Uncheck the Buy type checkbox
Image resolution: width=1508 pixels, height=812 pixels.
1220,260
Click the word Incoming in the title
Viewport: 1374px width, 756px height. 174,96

==

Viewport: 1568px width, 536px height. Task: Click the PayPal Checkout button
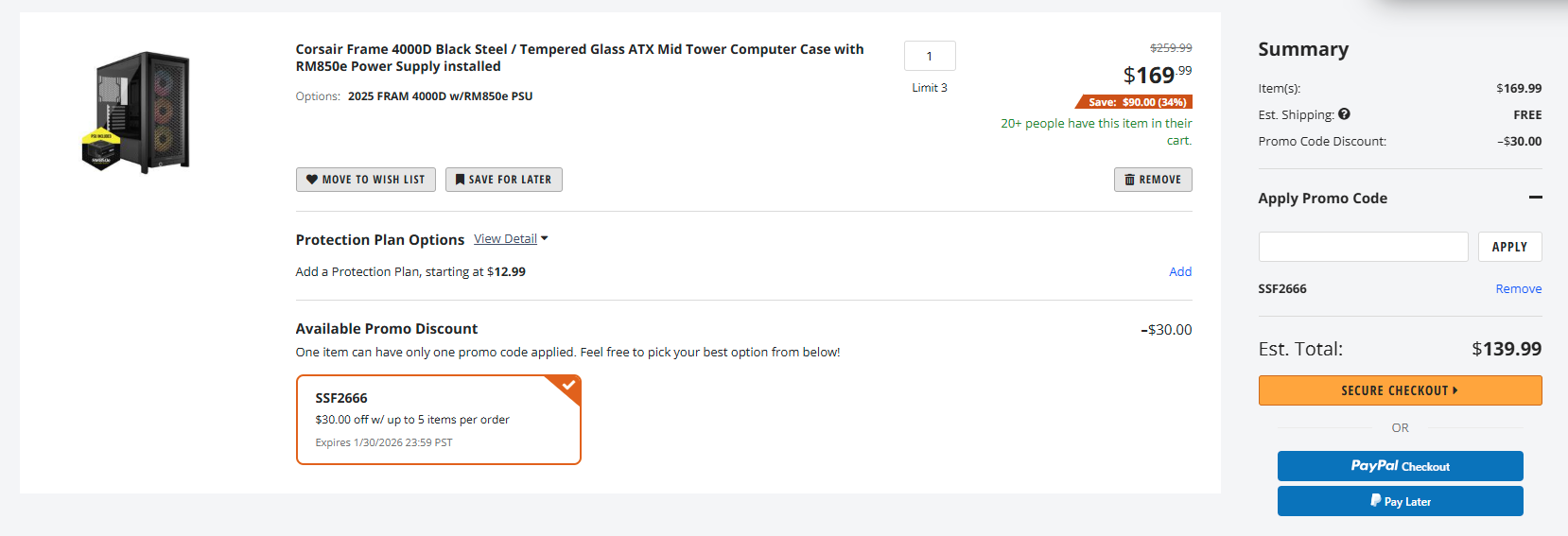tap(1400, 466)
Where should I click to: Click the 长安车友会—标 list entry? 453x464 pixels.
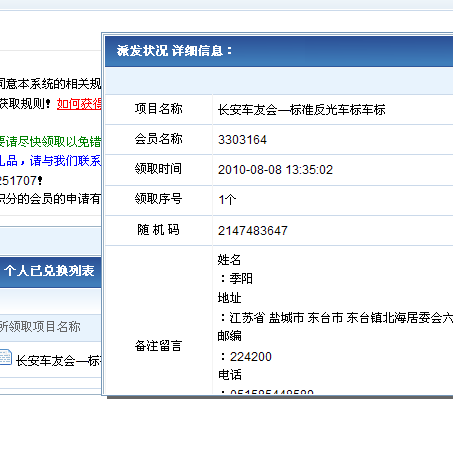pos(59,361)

» Задание
Продублируйте без изменений строки записей от строки, содержащей «Viewport: 1568px width, 536px», до строки, содержащей «pos(59,361)», включая обе. Изображения в ответ не включайте.

» Итоговый результат
Viewport: 1568px width, 536px height. Task: Click the PayPal Checkout button
tap(1400, 466)
Where should I click to: Click the 长安车友会—标 list entry? 453x464 pixels.
pos(59,361)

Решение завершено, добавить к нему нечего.